_Tus tareas_.
[a] ¿Puedes reproducir, del fragmento sobre la universidad y la pandemia, todo lo que va desde "3. Extraer todas" hasta "la continuidad pedagógica."?
[b] ¿Puedes convertir en una lista breve el párrafo del fragmento sobre la universidad y la pandemia que comienza con "Aunque la incertidumbre todavía planea", conservando sus datos principales?

_Fragmento seleccionado_.
3. Extraer todas las lecciones del experimento involuntario pero universal que está siendo la educación a distancia de emergencia. Una porción muy importante del profesorado universitario ha pasado de la noche a la mañana, de satanizar o menospreciar todo lo relacionado con la tecnología educativa, a depender de ella para garantizar la continuidad pedagógica.

Como instituciones dedicadas también a la investigación, las universidades que ven en esta crisis una oportunidad, están recopilando evidencias acerca de lo que está funcionando y lo que no, y por qué, para así volcarse, cuando la emergencia haya pasado, a optimizar los procesos de enseñanza y aprendizaje para mejorar los logros de los estudiantes, tanto en calidad como, ahora más que nunca, en equidad.

HACIA UN MODELO HÍBRIDO DE ENSEÑANZA

Aunque la incertidumbre todavía planea en el horizonte, parece claro que la reapertura no significará la vuelta a la normalidad docente e investigativa tal y como se vivía hasta febrero pasado, ni tampoco será abrupta como lo fue la clausura. Partiendo del ejemplo de lo que ya está sucediendo en Asia y en Europa, parece plausible imaginar que la reapertura se hará con estrictas medidas sanitarias que se traducirán en grupos de estudiantes más reducidos en las aulas y menos clases presenciales por grupo.

En definitiva, lo más probable es que las formas de enseñanza y aprendizaje que han empezado como fórmulas de emergencia para garantizar la continuidad pedagógica evolucionen y se consoliden ya desde la reapertura como parte del modelo híbrido con el que habrá que convivir de momento, y que tal vez se convierta en la nueva normalidad pedagógica.

Desde el Instituto también hemos insistido –a través de nuestros informes y publicaciones sobre el impacto del covid-19– en la educación superior, en la necesidad de dedicar muchos esfuerzos a la recuperación de aquellos estudiantes que, previsiblemente, se habrán quedado por el camino por razones económicas, en primer lugar; infortunadamente también habrá estudiantes que no volverán por causa de su desafección con respecto a unas propuestas pedagógicas durante la situación de emergencia que, a pesar de ser la única solución disponible, pueden haber frustrado su interés por continuar los estudios.

PRESENCIALIDAD, VERDADERA EXPERIENCIA UNIVERSITARIA

Es importante que las universidades diseñen cuanto antes dispositivos para diagnosticar las pérdidas con las que se saldará esta crisis, y al mismo tiempo las estrategias reparadoras para garantizar que la vuelta a las aulas ofrezca oportunidades de recuperación de las pérdidas de aprendizaje que pueden haber sido dramáticas precisamente en los estudiantes ya más vulnerables en condiciones normales.

_Material proporcionado_.
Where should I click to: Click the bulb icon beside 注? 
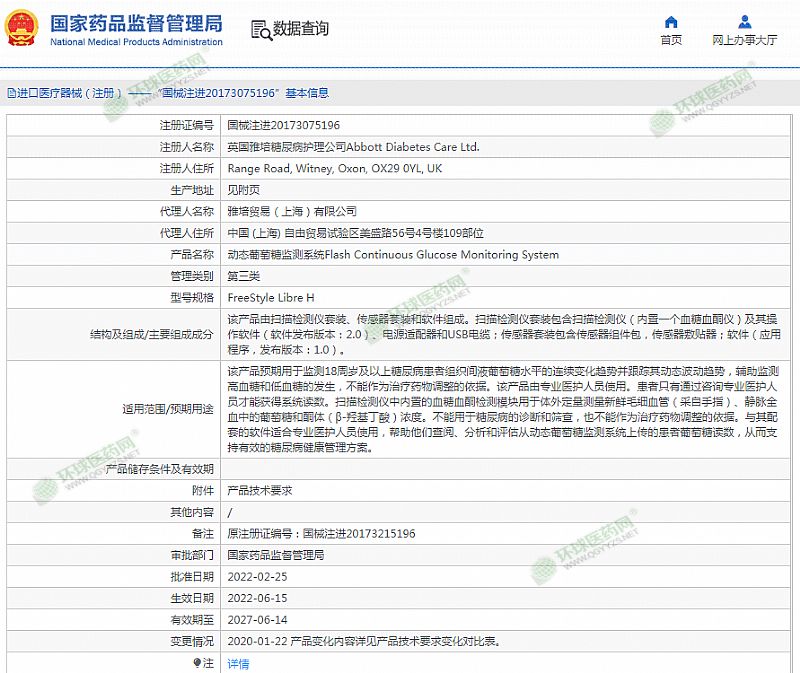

_Respuestas del ejercicio_.
[a]
3. Extraer todas las lecciones del experimento involuntario pero universal que está siendo la educación a distancia de emergencia. Una porción muy importante del profesorado universitario ha pasado de la noche a la mañana, de satanizar o menospreciar todo lo relacionado con la tecnología educativa, a depender de ella para garantizar la continuidad pedagógica.

[b]
- La incertidumbre persiste.
- La reapertura no supondrá volver a la normalidad docente e investigativa de antes de febrero.
- Tampoco será abrupta, como lo fue la clausura.
- Según lo que ya sucede en Asia y en Europa, es plausible que se haga con estrictas medidas sanitarias.
- Esas medidas implicarían grupos de estudiantes más reducidos en las aulas y menos clases presenciales por grupo.